A. Municipal Wastewater Treatment

Municipal Wastewater treatment processes use microbes for treatment. Microbes involved in nitrifying processes, anaerobic ammonia oxidation processes and methane fermenting processes are studies carefully for this purpose. The secondary treatment for wastewater involves the use of biological methods that approximate natural degradation processes. It sometimes includes chlorination to accomplish chemical oxidation and disinfection. In biological purification, the microbes bring about the following changes: Coagulation and flocculation of colloids and pseudocolloids Oxidation of carbonaceous matter to CO2

Nitrification i.e. oxidation of NH3 (derived from breakdown of nitrogenous organic matter to nitrite and then to nitrate) The two main processes involved are trickling/percolation filters: these are manufactured beds of crushed stone used to percolate the waste water. They consist of circular or rectangular beds, about 1.8m deep of well-graded media. (clinker,stone,gravel,coke or even coal) usually about 40mm in size but increasing to 100-150mm for bottom enclosed in walls of brick or concrete. The filters bring the wastewater into contact with air and with the biological slime on the filter. The slime contains bacteria mainly zoogloea, fungi, protozoa, especially ciliates and other living organisms. The effective zone for aerobic bacterial activity is 2-3mm below the surface of the slime and their decomposition by the bacteria and fungi in the slime. Absorption and adsorption of solid and suspended matter takes place from the wastewater into and onto the slime. The slimes develop and proliferate on the surfaces of filtering medium over which the water trickles. This is followed by decomposition and synthesis of both the soluble substances and sludge forming solids. Near the top of the trickling filter, aerobic growth is important but further down, where less atmospheric oxygen diffuses, anaerobic action becomes predominant. When the slime layers become very thick, they slough off and can be removed. A large number of scouring animals like worms, flies and larvae are present in the filters which fed upon the biological film of slime preventing its overgrowth. The capacity of a filter can be increased by recirculation. This usually involves the biological filtration of settled sewage, which has been diluted, with a proportion of settled purified effluent from the filters. OXIDATION PONDS: Also known as stabilization ponds, or lagoons, these are used for the simple secondary treatment of sewage effluents in rural communities and some industries. Such ponds are inexpensive to build and operate but require large areas of land. Generally, a 2 stage operation ensues. The 1st stage is analogous to primary treatment; the sewage pond is deep enough so that conditions are anaerobic. Sludge settles

down in this stage. In the 2nd stage, which roughly corresponds to secondary treatment; effluent is pumped into an adjoining pond/s shallow enough to be aerated by wave action. Heterotrophic bacteria (organisms requiring organic compounds for growth and reproduction, the organic compounds serve as sources of carbon and energy) degrade sewage organic matter within the ponds, producing cellular material and mineral products that support the growth of algae. The proliferation of algal population in these lagoons produces oxygen that replenishes the oxygen depleted by the heterotrophic bacteria, permitting continued organic matter decomposition. Because oxygenation is usually achieved by diffusion and by the photosynthetic activity of algae, such ponds need to be shallow. Typically, these are less than 10 feet deep which maximizes the euphoric zone for algal growth. The degradation of organic matter in these ponds is relatively slow and residence time for the treatment of domestic sewage maybe as long as a week. If properly operated the ponds are reasonably free from bad smells, possibly due to deodorizing effect of the chlorophyll in the algae. Treatment of sewage in such ponds usually gives a good reduction in BOD. Algae from these ponds are rich in proteins and fat may be used as cheap animal feed.

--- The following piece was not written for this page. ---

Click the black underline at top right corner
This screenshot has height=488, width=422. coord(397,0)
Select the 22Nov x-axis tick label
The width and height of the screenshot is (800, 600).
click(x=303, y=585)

B. Hazardous Waste Treatment

Metals are common contaminants worldwide. Long-term deposition of metals in soils can lead to accumulation, transport and biotoxicity/zootoxicity caused by mobility and bioavailability of significant fraction of the metals. Contaminant bioavailability is increasingly being used as a key indicator of potential risk that contaminants pose to both environmental and human health. However, the definition of bioavailability and the concepts on which it is based are still unclear, the methods adopted for its measurement vary and as such there is no single standard technique for the assessment of either plant availability of contaminants or their ecotoxicological impacts on soil biota. Moreover,

bioavailability is often assumed to be static in nature where most decisions on risk and remediation are based on laboratory estimations of the bioavailable fraction, which may vary with time, nature of species as well as with temporal variation in environmental factors. Because of their immutable nature, strict natural attenuation processes alone may not be sufficient in mitigating the risks from metals. However, accelerating these processes with human interference (i.e., assisted natural remediation) that effectively immobilizes metals might be a viable option. Application to soils of certain amendments that enhance key biogeochemical processes in soils that effectively immobilize metals have already been demonstrated in Europe and North America on a field scale. Case studies using lime, phosphate and biosolid amendments have demonstrated, under field conditions, enhanced natural remediation resulting in substantially improved vegetation growth, invigorated microbial population and diversity, and reduced offsite metal transport. Depending on soil/hydrogeochemical properties, source term and metal form/species, and land use, the immobilization efficacy induced by such assisted natural remediation may be enduring. The use of green plants as a remediation tool in environmental cleanup has also offered some potential. Plants can uptake and bioaccumulate (phytoextraction) as well as immobilize (phytoimmobilization) certain trace elements, in conjunction with their rhizospheric processes. While long-term stability of certain metal complexes, such as metal pyromorphites has been shown in model systems, the influence of plant roots and its microbial and mycorrhizal association on such stability is unknown. A suite of chemical and biological tests are available to monitor the efficacy of assisted natural remediation.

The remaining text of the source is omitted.